My decision turned out to be a good one when I saw the team's suffering. The road was scenic but brutal: steep rolling slopes, mixed in with long climbs and descents took their toll. A few kilometers out of Pantabangan, we caught Hidde Van Der Wall on a climb and he said to us, “This is tough.”
It was a challenge for Team Loyola. For Jan, there were countless climbs and it felt like there was no end in sight. This mental burden was compounded by the fact that it was our first time riding through this road. The unfamiliarity made pacing tricky for member King Filart, “I ended up giving my all [at every] climb.” And what kept him going was his focus on one question, how bad do you want it?
It took the team four hours to travel 61 km while gaining 1,050 m in elevation. And as some sort of icing on the cake, Team Loyola was greeted by strong headwinds as we entered Baler. By the time we got to our accommodations, everyone who rode just wanted to savor the feeling of not moving (and post their bike rides on Strava).
Us cyclists have individual reasons for pushing ourselves by traveling arduous routes. Some want so see how fast they can ride, while others (like me) want to discover how far they can go. But we all had a shared reason for joining this mission: to be out on the road and experience everything that comes our way. The ups and downs themselves were rewarding in themselves, all culminating once we reach our destination.
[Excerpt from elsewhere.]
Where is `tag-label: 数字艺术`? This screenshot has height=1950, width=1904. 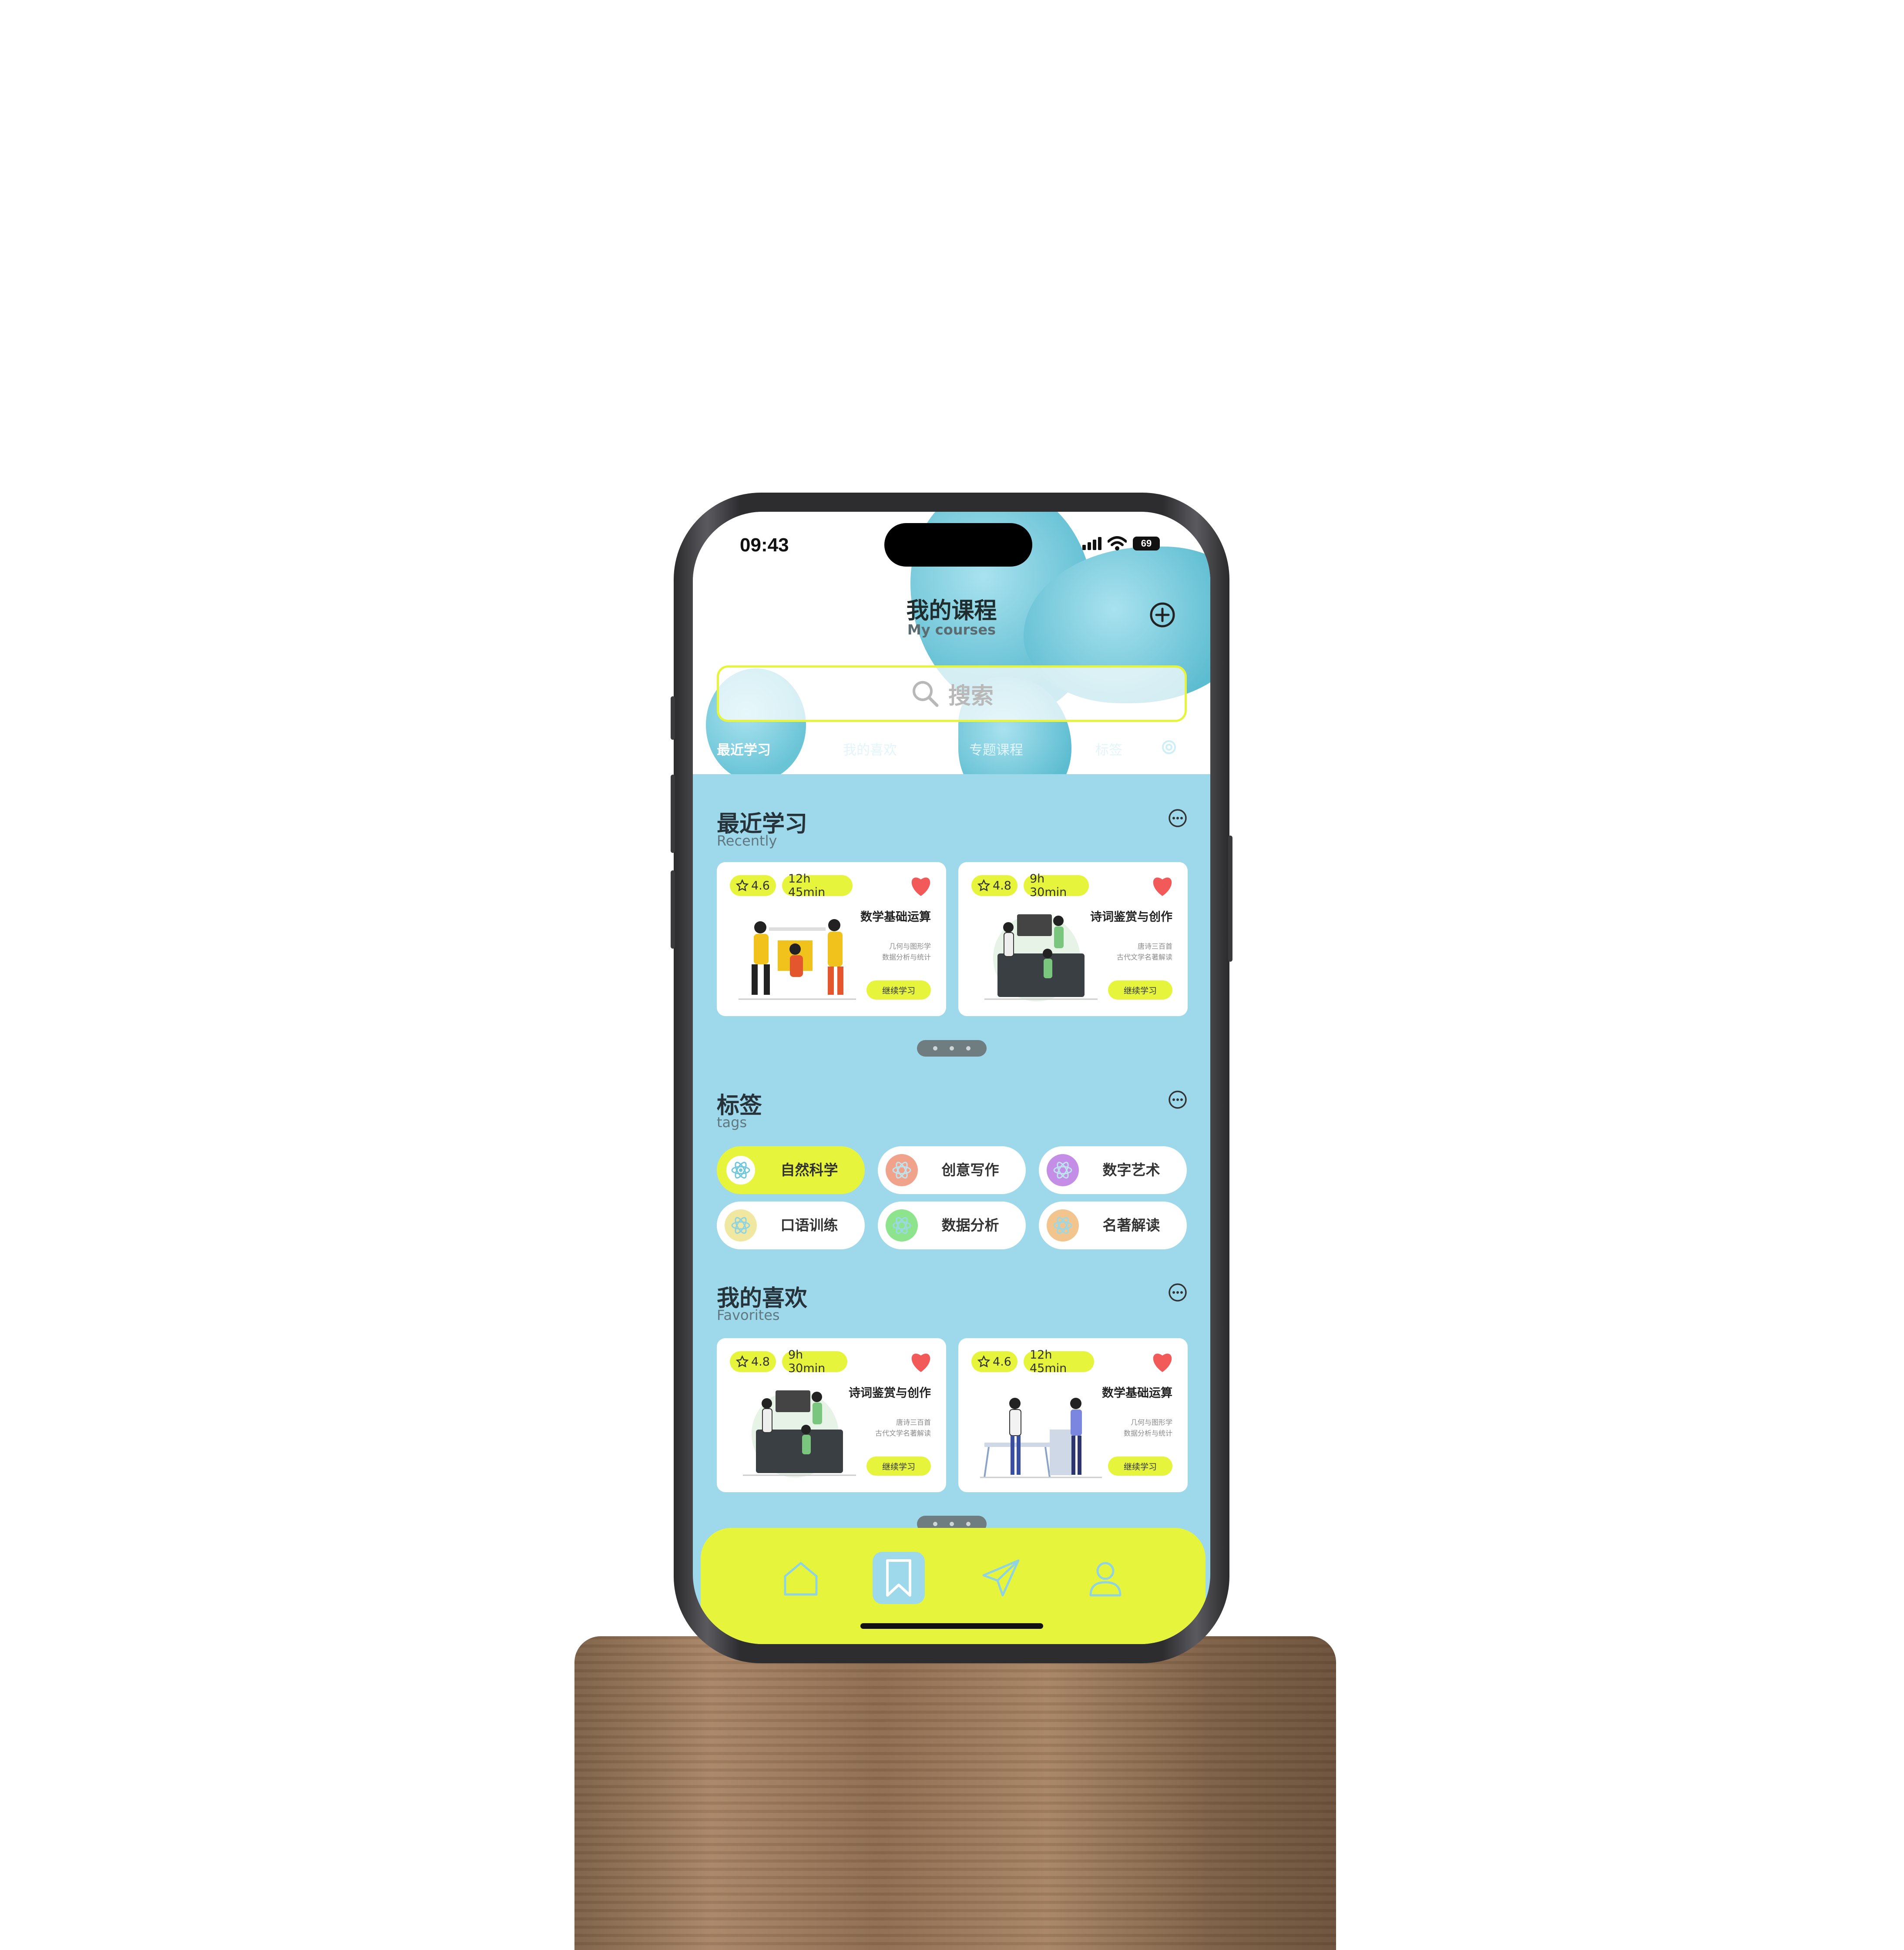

For Jan, our ride did its job in both challenging and surprising him, “It was worth it.”
We all finished the ride learning something new about ourselves, but also more about the places we’ve traveled through. For Jan,
The route to Pantabangan changed the way I saw Bulacan and Nueva Ecija. The views ranged from old Filipino architecture along small town roads, to lush farm landscapes. I was also so surprised to find rolling hills in Bulacan. I grew up driving through those provinces via NLEX and they had always felt like some boring parts of Luzon.
Which highlights the difference between two types of travelling: selfish and genuine. A selfish traveler would be more interested in showing off that he/she has been there, without any conscious thought of how there’s so much more to learn about one’s self and the world by being in a foreign land. This is someone who’s self-absorbed and eager to just take photos and buy souvenirs, without even trying to learn. It grossly limits the experience because this person ends up being a spectator.
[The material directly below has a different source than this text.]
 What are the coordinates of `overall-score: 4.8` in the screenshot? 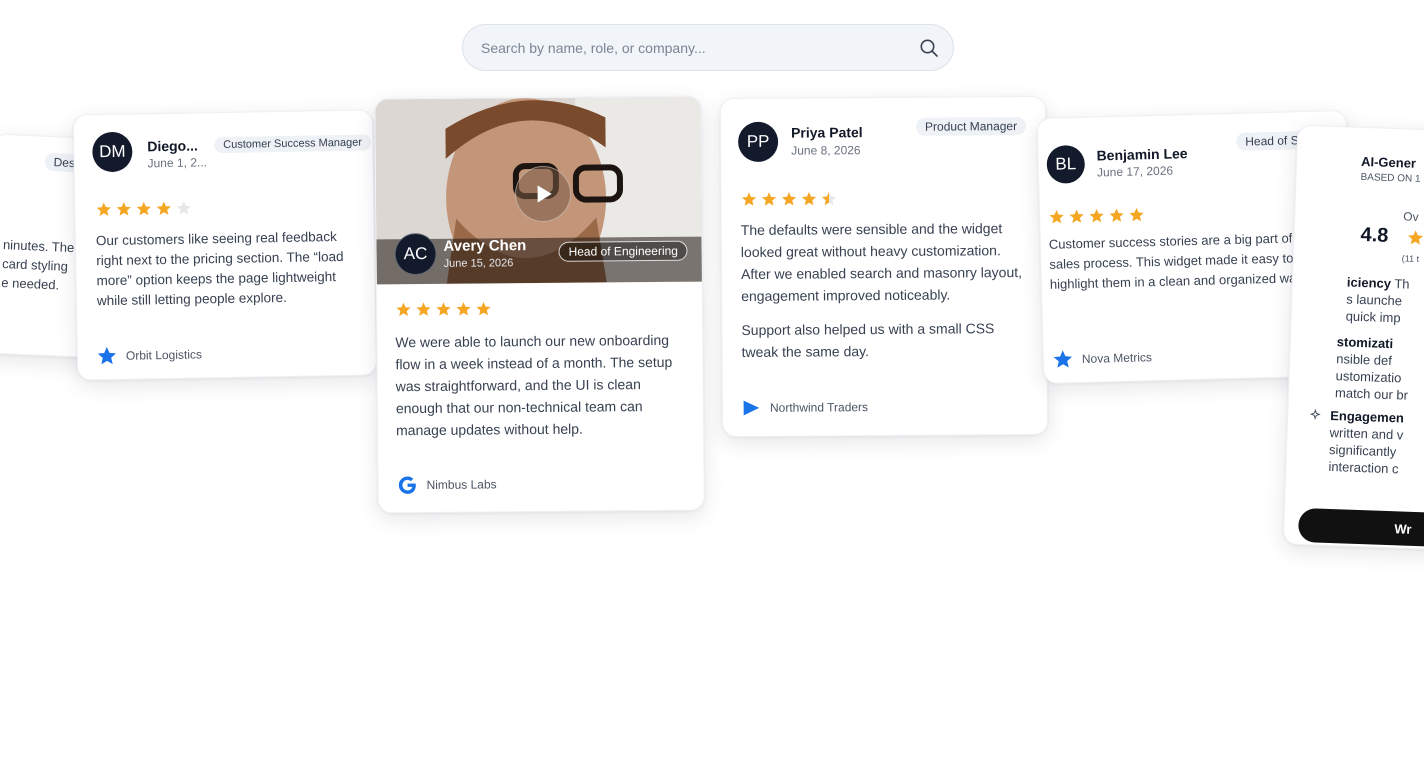 It's located at (1374, 235).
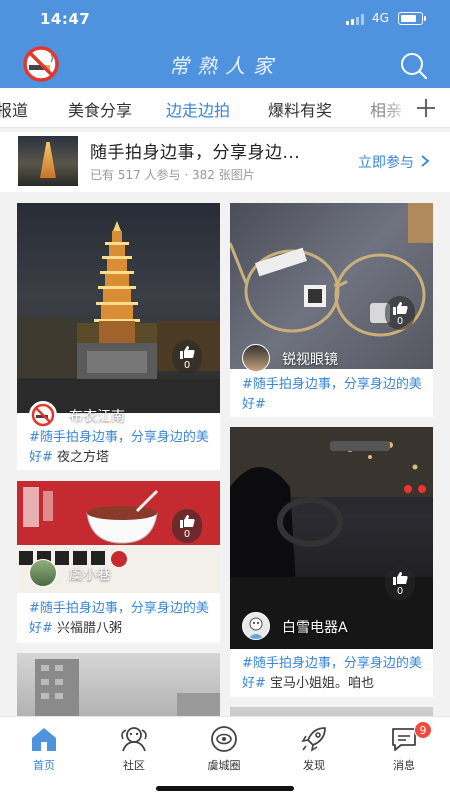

While a genuine traveler immerses in new places and experiences - placing greater importance on being there. This traveler takes moments to process the trip and comes home knowing more about one’s self and the world; or better yet, coming home asking more questions.
Our immersion was provided by our bikes. They took us far enough and provided us a platform to be in all the places we’ve been. We all went home learning a little bit more about the Philippines and a lot more about ourselves. For Brian, he liked the Baler Mission because, “the people who went really just love being on the bike. It wasn’t about what they could say they achieved, or other selfish reasons. It was about being on the bike.” And on the trip back home we started asking, where else can we go?